Stored data:

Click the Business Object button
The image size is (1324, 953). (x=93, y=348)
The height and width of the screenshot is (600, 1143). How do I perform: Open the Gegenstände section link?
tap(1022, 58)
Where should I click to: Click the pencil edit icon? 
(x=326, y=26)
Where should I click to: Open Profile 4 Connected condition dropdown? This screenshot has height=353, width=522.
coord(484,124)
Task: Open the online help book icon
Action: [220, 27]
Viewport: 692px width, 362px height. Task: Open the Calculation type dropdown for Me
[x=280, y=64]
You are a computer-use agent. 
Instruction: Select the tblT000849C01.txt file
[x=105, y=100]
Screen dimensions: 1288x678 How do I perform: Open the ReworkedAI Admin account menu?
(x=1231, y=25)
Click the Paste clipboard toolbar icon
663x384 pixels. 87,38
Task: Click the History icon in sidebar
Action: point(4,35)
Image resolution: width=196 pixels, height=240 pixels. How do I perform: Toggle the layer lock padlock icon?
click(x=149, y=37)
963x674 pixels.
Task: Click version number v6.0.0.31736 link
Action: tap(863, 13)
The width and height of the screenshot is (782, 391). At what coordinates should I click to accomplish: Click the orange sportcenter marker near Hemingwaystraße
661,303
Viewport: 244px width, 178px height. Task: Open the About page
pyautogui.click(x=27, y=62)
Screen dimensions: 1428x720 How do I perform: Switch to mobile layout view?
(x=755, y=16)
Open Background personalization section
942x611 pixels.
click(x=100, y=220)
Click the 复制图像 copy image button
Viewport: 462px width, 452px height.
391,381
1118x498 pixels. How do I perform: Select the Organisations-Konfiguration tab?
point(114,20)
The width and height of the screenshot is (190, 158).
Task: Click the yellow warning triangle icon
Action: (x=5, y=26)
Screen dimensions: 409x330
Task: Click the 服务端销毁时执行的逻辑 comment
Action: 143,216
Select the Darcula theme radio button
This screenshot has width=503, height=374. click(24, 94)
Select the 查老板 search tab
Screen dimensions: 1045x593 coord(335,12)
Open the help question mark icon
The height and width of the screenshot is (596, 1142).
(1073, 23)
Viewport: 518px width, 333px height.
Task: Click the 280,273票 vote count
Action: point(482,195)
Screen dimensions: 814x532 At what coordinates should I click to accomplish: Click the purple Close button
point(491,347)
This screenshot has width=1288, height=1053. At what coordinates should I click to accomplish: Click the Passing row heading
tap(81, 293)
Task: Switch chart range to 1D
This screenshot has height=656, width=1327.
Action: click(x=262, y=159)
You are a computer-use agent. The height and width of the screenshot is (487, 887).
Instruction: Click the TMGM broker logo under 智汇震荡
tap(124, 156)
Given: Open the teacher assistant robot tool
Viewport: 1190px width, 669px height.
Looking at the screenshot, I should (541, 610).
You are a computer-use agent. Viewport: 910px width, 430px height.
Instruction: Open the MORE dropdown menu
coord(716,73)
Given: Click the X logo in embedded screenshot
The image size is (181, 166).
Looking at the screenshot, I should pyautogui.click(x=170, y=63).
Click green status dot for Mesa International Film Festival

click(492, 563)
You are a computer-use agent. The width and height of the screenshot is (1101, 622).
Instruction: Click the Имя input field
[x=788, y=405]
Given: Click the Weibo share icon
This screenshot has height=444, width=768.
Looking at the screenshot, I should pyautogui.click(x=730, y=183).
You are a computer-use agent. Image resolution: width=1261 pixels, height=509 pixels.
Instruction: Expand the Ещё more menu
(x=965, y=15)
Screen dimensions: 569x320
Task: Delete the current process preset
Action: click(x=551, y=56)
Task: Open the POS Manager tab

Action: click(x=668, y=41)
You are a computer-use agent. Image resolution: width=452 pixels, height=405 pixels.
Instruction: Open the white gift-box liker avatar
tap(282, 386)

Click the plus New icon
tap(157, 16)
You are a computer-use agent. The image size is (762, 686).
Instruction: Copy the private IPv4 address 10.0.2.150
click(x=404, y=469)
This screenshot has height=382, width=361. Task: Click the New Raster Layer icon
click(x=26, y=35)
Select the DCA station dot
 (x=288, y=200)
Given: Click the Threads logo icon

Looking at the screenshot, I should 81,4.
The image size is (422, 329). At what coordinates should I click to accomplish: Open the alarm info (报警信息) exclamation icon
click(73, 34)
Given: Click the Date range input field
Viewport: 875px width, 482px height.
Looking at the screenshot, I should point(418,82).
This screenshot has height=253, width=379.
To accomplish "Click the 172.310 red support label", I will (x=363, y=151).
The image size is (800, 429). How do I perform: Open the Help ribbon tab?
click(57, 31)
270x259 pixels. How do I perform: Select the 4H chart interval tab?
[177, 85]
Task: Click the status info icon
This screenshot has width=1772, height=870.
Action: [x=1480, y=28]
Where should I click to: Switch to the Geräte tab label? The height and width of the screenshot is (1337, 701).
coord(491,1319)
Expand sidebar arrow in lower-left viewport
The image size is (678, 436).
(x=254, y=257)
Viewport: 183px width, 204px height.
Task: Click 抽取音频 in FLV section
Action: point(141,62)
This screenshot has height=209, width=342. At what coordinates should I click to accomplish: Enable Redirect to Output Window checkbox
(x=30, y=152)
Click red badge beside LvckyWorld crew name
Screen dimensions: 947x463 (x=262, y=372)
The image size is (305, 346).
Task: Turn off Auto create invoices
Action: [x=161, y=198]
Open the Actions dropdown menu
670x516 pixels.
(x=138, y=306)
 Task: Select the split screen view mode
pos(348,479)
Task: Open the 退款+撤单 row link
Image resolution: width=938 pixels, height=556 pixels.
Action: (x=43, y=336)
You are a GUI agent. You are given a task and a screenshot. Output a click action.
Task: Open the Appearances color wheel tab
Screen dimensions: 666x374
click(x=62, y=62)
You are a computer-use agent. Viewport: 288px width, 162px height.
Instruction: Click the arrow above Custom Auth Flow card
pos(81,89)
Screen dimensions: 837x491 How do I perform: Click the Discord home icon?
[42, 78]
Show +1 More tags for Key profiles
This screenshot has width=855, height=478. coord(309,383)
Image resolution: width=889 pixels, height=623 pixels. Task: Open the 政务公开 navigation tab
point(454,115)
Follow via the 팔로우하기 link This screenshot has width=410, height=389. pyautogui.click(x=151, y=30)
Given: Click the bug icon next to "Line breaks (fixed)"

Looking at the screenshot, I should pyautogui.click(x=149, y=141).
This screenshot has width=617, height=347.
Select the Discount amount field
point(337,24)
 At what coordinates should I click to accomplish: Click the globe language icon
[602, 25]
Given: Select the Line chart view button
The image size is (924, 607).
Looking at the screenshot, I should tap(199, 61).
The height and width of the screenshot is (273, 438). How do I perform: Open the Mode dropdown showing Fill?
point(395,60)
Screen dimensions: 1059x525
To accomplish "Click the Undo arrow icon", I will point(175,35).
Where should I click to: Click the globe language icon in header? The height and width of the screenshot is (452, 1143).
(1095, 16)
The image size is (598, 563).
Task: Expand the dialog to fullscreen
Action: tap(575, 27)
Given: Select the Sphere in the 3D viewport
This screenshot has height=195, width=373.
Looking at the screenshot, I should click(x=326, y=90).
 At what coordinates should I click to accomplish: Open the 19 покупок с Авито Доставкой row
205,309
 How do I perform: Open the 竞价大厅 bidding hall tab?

- **WORK ITEM**:
Look through the entries above; find each line with the word "will" and copy it.

- **SOLUTION**:
To accomplish "Click the 172.310 red support label", I will (x=363, y=151).
To accomplish "Click the Undo arrow icon", I will point(175,35).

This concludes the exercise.